→ **Task instructions**:
a - According to the Edith Northman biography below, in what year did she receive her degree from USC?
b - Translate this sentence from the Edith Northman biography below into Spanish: "The family moved to Norway when she was nine and remained there through her high school years."

→ **Given text**:
******************************
- Born: Edith Mortensen 1893 Denmark
- Died: 1956 (aged 62–63) Salt Lake City, Utah, U.S.A.
- Occupation: Architect

= Edith Northman =

American architect

Edith Northman (1893–1956) was one of Southern California's first woman architects, and the first woman registered architect in Los Angeles. She worked on a wide range of buildings in the region, ranging from residential to commercial.

==Early life and education==
Edith Mortensen Northman was born October 8, 1893, in Denmark to a Danish father and a Swedish mother. The family moved to Norway when she was nine and remained there through her high school years. She moved to Copenhagen to study art at the Studio School of Arts. The family immigrated to the United States in 1914, and a couple of years later Northman moved to Brigham City, Utah, where she worked as a librarian. She became interested in architecture and in 1918 moved to Salt Lake City, where she got work as an architectural draftsman for Eugene R. Wheelon.

For health reasons, Northman moved to Los Angeles in 1920, where she found work with the architect Clarence J. Smale and rose to the position of his chief draftsman. She opened her own firm in 1926 but then almost immediately enrolled at the University of Southern California to study architecture. She received her degree from USC in 1930 and her state architectural license the following year.
******************************
→ **Extracted material**:
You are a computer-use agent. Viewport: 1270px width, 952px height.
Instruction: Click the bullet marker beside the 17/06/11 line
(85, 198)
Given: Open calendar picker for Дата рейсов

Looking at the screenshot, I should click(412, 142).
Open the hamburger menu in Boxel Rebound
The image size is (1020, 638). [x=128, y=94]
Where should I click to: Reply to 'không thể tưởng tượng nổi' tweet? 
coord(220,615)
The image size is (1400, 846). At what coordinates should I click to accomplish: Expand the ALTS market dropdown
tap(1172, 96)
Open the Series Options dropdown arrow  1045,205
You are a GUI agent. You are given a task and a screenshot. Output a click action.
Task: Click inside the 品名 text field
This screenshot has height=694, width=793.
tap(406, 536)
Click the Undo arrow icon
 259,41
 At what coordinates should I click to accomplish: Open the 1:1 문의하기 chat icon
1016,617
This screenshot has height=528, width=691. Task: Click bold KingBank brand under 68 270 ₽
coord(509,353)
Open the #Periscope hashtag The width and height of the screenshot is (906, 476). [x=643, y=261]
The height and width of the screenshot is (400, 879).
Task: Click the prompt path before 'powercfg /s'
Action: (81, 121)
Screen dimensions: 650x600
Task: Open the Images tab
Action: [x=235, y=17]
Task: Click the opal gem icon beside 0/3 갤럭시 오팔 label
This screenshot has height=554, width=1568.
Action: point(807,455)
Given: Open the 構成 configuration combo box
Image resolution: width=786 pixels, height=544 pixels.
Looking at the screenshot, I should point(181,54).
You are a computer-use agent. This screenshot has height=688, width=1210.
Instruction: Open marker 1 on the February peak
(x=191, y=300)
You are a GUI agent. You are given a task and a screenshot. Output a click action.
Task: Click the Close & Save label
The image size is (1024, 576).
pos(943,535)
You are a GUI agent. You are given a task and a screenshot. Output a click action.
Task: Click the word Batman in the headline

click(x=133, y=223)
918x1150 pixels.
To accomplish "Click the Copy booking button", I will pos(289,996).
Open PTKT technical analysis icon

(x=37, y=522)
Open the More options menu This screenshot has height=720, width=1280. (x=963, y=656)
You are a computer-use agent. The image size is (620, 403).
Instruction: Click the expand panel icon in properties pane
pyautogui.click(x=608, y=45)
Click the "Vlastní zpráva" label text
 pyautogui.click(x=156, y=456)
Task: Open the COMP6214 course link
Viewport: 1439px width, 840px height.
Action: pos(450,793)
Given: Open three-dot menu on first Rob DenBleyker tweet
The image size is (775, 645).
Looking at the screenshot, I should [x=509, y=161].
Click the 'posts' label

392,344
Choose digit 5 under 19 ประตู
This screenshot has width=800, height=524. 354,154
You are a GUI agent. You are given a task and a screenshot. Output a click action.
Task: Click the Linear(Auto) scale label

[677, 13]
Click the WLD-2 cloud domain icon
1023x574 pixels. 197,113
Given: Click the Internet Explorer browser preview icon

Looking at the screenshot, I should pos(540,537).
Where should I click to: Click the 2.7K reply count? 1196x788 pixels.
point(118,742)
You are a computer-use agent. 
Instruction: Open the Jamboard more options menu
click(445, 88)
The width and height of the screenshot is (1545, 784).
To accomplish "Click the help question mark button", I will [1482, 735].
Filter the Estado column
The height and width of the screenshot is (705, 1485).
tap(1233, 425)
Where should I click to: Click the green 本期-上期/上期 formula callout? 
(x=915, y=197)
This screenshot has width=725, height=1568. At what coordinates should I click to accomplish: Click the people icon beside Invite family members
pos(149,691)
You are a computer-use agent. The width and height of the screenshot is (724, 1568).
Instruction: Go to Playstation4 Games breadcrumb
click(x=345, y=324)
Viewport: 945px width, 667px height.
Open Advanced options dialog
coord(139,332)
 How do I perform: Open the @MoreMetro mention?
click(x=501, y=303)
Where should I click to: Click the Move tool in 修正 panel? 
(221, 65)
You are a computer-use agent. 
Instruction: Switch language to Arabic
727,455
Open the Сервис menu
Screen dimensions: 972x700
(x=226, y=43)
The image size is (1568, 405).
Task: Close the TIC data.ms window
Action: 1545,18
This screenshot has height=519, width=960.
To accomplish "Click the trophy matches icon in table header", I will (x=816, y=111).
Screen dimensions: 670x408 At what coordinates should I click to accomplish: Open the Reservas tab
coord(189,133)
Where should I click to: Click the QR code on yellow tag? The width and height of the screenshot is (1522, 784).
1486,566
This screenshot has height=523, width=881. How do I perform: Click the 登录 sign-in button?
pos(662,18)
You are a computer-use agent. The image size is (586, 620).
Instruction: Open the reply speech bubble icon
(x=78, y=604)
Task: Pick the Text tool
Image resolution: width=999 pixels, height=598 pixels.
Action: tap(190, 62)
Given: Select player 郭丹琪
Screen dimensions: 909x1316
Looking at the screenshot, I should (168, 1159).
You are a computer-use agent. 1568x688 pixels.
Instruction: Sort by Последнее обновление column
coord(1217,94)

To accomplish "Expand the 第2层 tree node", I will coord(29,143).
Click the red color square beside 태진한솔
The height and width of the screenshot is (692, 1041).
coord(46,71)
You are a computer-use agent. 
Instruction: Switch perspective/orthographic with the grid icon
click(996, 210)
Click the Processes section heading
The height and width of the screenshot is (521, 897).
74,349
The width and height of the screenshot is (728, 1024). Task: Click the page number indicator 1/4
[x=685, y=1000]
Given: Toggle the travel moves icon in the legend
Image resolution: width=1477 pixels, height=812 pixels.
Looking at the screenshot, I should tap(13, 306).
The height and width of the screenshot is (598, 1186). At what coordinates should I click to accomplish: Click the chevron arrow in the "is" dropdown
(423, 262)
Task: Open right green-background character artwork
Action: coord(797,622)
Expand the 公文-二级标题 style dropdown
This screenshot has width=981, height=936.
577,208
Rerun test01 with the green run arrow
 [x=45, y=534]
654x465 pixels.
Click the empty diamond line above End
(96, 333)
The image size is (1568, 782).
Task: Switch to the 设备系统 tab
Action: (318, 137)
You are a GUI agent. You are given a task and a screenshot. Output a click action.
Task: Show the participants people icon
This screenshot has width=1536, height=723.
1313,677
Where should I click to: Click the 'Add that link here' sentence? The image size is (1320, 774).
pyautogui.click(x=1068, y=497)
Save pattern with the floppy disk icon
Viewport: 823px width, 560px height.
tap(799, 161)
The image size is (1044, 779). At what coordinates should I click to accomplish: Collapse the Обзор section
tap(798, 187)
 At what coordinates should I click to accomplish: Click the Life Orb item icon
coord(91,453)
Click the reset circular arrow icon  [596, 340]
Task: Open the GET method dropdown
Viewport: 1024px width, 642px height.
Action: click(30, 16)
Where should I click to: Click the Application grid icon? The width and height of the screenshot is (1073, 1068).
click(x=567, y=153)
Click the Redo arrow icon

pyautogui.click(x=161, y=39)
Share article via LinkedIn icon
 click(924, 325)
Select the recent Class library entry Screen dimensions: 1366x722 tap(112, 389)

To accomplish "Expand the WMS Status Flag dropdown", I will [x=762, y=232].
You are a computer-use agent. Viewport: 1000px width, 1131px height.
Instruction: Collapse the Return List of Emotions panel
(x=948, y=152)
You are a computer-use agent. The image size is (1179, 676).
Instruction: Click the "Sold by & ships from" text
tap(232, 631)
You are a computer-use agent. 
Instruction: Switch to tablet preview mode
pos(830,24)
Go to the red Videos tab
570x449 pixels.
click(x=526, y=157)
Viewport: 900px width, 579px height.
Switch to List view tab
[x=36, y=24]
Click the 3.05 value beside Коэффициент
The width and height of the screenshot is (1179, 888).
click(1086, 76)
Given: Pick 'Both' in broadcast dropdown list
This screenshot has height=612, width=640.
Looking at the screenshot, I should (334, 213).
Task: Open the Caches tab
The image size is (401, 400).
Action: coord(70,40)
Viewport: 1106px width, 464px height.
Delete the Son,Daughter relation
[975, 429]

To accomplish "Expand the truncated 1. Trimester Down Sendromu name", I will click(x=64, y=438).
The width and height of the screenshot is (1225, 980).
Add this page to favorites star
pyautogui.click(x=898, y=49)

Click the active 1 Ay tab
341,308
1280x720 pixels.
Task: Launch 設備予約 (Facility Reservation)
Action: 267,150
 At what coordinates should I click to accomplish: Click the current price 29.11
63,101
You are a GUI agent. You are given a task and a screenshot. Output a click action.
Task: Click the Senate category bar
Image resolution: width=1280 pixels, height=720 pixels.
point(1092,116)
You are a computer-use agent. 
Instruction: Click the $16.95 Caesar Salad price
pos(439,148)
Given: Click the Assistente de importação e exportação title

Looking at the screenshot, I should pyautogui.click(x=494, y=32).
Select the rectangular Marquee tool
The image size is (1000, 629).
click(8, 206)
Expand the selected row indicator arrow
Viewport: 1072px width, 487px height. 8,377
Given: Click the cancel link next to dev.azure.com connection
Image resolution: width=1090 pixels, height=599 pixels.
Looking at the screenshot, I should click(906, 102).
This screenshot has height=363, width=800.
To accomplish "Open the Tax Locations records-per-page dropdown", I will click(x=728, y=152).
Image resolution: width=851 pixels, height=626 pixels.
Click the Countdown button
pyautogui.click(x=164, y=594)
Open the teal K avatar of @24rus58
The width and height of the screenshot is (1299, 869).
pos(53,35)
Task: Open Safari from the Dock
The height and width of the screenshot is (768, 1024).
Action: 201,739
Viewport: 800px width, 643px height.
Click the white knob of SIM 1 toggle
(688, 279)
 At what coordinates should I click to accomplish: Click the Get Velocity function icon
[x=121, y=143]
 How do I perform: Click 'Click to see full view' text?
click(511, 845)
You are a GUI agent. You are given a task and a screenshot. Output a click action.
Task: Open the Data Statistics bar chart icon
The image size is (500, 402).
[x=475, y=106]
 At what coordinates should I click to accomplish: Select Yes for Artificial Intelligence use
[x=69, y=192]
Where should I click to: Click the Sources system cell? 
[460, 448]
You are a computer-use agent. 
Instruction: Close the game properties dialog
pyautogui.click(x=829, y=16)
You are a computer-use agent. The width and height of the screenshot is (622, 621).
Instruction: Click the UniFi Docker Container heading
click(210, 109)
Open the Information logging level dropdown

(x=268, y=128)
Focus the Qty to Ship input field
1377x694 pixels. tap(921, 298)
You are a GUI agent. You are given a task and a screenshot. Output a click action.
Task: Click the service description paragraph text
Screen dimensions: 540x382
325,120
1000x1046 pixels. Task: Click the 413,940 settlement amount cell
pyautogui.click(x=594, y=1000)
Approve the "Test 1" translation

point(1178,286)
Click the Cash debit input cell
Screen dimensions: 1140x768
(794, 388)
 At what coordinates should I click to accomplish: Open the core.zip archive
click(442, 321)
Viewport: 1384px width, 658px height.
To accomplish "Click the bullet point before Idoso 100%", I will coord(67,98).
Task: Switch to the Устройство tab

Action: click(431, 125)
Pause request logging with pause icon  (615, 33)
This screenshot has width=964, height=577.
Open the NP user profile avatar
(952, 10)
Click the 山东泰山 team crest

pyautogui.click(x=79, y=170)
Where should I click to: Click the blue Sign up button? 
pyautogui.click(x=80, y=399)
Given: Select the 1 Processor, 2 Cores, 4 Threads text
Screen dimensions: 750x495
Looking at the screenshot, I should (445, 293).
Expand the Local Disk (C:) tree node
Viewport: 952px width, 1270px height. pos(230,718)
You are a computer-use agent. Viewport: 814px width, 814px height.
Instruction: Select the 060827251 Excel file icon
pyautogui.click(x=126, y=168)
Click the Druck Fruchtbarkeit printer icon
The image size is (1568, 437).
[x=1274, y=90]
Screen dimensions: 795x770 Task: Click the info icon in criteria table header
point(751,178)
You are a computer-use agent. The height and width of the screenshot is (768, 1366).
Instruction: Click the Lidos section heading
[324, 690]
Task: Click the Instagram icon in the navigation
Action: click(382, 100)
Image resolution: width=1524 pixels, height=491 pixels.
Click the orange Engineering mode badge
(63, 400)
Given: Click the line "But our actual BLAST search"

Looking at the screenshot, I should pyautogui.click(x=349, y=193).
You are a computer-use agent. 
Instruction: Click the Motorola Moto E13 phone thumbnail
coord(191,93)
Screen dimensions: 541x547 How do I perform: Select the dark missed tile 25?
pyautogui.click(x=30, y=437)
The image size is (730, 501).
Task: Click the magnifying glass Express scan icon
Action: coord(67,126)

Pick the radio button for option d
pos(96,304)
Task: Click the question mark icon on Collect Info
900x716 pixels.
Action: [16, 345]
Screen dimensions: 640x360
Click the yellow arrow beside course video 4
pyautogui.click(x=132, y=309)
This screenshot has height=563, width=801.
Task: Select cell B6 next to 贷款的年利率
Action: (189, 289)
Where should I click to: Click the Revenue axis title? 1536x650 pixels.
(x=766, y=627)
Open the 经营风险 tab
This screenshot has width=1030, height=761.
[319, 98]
******************************
→ **Solutions to each task**:
a - 1930

b - La familia se mudó a Noruega cuando ella tenía nueve años y permaneció allí durante sus años de escuela secundaria.